A nível repressivo, são de destacar o aprofundamento da cooperação entre as entidades com funções de controlo da gestão pública, uma gestão mais eficaz e eficiente dos procedimentos criminais, incluindo nos mecanismos de reporte e denúncia, e também de uma maior efectividade da cooperação internacional.

Mas por muito boas que sejam as medidas – e ainda importa saber como serão concretizadas no plano normativo –, se os cidadãos não se envolverem nesta questão que a todos interessa, o mais provável será que nos próximos anos continuemos ao dia 9 de Dezembro a criticar a ineficácia das medidas existentes e a falta de vontade para resolver o problema.

Claro que as medidas, que nunca serão perfeitas, devem ser realistas e ajustadas à realidade do problema (daí a importância dos estudos tendentes ao seu conhecimento) e as instâncias com funções de controlo (preventivo e repressivo) devem dispor dos meios (humanos, formativos e técnicos) adequado às missões que lhes sejam confiadas.

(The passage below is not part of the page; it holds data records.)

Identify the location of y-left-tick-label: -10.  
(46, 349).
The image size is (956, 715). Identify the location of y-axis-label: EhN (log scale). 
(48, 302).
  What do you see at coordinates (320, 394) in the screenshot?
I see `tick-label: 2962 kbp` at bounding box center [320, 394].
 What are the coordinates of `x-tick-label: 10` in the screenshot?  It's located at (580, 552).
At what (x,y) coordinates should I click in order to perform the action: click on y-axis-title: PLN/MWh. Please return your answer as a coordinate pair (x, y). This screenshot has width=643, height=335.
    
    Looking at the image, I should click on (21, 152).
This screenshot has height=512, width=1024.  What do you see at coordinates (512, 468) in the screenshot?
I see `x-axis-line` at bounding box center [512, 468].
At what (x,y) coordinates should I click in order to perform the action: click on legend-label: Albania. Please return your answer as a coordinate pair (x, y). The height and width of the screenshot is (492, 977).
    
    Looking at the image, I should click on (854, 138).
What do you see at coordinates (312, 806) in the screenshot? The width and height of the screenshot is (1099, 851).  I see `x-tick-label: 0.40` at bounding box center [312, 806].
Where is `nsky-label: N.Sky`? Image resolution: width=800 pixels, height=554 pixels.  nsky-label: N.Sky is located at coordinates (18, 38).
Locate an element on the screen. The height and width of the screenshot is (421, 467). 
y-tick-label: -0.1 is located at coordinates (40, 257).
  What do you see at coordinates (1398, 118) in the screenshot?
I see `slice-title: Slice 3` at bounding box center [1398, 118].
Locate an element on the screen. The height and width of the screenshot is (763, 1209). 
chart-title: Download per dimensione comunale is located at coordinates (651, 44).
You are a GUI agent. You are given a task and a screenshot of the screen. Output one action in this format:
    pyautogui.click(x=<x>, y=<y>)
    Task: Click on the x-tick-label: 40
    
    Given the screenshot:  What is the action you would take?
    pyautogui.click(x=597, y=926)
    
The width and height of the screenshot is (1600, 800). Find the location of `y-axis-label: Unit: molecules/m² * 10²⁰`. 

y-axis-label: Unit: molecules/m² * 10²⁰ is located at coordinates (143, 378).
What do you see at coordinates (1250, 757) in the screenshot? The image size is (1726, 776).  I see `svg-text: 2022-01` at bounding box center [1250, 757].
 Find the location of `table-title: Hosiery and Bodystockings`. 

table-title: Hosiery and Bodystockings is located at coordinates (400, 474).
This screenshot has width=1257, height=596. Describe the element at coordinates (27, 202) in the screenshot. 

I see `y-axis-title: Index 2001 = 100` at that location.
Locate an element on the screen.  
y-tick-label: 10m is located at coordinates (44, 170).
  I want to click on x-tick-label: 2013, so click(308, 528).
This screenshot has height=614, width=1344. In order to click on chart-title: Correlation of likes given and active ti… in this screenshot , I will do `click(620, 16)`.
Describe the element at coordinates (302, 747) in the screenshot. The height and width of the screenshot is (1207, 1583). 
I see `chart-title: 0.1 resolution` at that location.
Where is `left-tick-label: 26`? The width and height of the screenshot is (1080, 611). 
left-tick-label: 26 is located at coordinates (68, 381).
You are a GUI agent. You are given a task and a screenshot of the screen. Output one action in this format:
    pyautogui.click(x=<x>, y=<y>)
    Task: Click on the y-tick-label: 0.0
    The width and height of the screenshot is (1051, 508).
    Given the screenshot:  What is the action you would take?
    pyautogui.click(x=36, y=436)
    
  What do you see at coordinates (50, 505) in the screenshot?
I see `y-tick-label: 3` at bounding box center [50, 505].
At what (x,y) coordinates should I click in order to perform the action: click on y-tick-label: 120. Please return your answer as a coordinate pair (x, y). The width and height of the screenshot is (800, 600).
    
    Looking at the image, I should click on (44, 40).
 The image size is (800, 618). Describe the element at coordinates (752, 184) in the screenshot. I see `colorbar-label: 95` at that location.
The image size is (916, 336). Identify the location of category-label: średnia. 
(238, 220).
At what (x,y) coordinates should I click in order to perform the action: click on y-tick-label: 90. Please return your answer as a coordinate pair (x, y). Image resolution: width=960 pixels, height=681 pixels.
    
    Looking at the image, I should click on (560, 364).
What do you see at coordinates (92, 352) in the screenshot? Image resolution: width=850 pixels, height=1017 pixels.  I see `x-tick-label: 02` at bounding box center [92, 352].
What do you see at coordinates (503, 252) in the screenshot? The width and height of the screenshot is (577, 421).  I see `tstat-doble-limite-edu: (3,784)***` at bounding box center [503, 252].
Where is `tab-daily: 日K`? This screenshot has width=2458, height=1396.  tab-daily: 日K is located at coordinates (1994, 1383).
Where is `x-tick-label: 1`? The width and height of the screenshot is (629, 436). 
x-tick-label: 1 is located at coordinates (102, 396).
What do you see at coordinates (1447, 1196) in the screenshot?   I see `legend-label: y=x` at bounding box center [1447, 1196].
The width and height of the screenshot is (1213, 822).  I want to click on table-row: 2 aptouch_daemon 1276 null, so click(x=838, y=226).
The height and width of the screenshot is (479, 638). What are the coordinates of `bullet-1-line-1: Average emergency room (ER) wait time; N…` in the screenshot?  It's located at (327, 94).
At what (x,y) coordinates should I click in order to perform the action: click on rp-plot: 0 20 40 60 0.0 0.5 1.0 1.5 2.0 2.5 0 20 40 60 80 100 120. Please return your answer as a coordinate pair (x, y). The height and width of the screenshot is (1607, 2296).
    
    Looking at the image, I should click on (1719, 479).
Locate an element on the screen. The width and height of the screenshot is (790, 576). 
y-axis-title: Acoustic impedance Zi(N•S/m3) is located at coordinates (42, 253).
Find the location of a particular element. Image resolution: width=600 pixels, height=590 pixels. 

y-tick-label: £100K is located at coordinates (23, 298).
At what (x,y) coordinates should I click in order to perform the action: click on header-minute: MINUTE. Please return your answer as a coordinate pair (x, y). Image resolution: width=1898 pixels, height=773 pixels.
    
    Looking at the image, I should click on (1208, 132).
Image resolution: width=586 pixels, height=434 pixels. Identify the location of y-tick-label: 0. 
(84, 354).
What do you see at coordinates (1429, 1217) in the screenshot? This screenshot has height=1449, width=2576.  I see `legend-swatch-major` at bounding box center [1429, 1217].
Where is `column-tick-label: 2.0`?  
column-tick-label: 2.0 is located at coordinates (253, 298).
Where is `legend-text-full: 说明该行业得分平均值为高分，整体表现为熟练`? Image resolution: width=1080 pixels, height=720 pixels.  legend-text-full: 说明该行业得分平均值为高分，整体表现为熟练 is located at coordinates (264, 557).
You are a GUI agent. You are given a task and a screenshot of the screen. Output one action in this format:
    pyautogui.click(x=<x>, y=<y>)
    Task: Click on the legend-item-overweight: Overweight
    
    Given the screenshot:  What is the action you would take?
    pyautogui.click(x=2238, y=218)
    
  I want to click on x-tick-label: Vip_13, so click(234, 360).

Mas o envolvimento dos cidadãos é fundamental.

E o que se espera dos cidadãos?

O que se espera afinal de cada um de nós é muito simples e pode resumir-se em três ideias fundamentais:

  • Sermos exemplos cada vez melhores de responsabilidade e de integridade;
  • Exigirmos responsavelmente dos outros esses mesmos índices de integridade e não compactuar com situações obscuras ou menos claras neste plano;
  • Denunciarmos às instâncias competentes as situações de que tenhamos conhecimento relativamente a ocorrências de menor ética e integridade praticadas por terceiros 

A finalizar, ocorre-me aquela estória em que alguém prefere um relógio que não funcione a um que esteja atrasado, com o argumento de que, por estar parado, oferece ao menos a certeza de marcar as horas correctamente em dois momentos do dia.

Eu, por mim, não quereria nenhum dos dois.

Votos de um Feliz Natal e que 2021 seja para todos um ano melhor do que o que agora terminamos!